Just after 1 a.m., the house trio was about to call it a night. Ellias called the room to attention for their performance of his own composition, “Too Far” – a piece which allows much room for improvisation. It sounded like he added a completely new middle section with some beautiful trembling notes this evening.

But then they learned that two more musicians wanted to play. Trumpeter Itamar Borochov and tenor saxophonist Jonathan Greenstein had played a duo show that evening at the Fourth Stage, and had been standing at the back of the jam listening to the music. Now they retrieved their instruments, and joined the house trio and Goodman for a rousing rendition of “Sweet Georgia Brown”. It started off as a swinging, joyous number, with Borochov playing strongly and confidently, calling out in the choruses. Goodman and Ellias played a duet, easily trading the lead as they played around with the melody. But then Fraser started playing with the time signatures, starting and stopping, and Borochov and Greenstein followed his lead, deconstructing the melody into individual thumps of sound. The extended improvisation finally ended a little before 2 a.m. with a hard drum solo and enthusiastic applause from those listeners who remained.

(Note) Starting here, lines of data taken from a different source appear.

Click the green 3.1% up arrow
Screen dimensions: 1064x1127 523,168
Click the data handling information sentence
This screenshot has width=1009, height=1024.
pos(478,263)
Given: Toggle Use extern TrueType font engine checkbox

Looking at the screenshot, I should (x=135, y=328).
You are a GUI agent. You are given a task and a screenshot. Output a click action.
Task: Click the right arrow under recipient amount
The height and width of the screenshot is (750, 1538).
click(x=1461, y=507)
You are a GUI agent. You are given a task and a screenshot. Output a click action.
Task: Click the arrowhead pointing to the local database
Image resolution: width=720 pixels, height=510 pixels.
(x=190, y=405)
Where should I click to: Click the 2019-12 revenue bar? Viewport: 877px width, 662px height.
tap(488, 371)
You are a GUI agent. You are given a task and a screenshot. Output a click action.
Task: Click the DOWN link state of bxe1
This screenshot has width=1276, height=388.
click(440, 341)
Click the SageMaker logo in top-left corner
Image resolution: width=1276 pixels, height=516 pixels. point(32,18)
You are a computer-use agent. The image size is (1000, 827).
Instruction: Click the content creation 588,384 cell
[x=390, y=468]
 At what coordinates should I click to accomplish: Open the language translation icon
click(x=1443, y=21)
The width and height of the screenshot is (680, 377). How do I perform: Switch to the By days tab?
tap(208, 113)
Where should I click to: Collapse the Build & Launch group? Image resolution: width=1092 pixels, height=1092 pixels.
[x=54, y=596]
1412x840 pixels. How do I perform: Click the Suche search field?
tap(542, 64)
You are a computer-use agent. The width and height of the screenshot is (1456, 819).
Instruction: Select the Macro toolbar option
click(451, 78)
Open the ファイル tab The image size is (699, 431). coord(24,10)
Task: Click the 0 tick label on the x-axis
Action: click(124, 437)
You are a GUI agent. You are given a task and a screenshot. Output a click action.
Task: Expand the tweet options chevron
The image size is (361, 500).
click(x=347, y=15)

It was a fine ending and a good indication of jams to come for the remainder of the festival.

Cold beer and food available

For those who need refreshment after a thirsty evening of listening to jazz: Beer ranges from $6.50 for draft, to $6 to $7 for bottled beer. Non-alcoholic beer is also available. House festival wines are $8 a glass. Juice is $2.50.  The restaurant offers a special food menu until midnight, featuring 8 items for $8 each. Four of those are vegetarian (but not the salad, which contains bacon). None is vegan, but it would probably be easy enough to remove the cream or yogurt-based sauces from the vegetarian items.

How do you get to the jams?

The quickest way to walk to the jams from Confederation Park or the National Arts Centre is to cross the canal on the Mackenzie King Bridge. (Access the bridge via the stairs from the north side of Confederation Park.) Then take the stairs on the north side of that bridge (before you reach its east end, just past the old Eaton/Sears location) down to Nicholas Street. Walk a block northwards and the Novotel is on your right.

By bicycle, you can cross the Mackenzie King Bridge in the bike lane. At the east end turn left onto Waller, staying in the left-most lane. Turn left at Daly (the next intersection) and travel west one block to Nicholas. The Novotel will be on your right.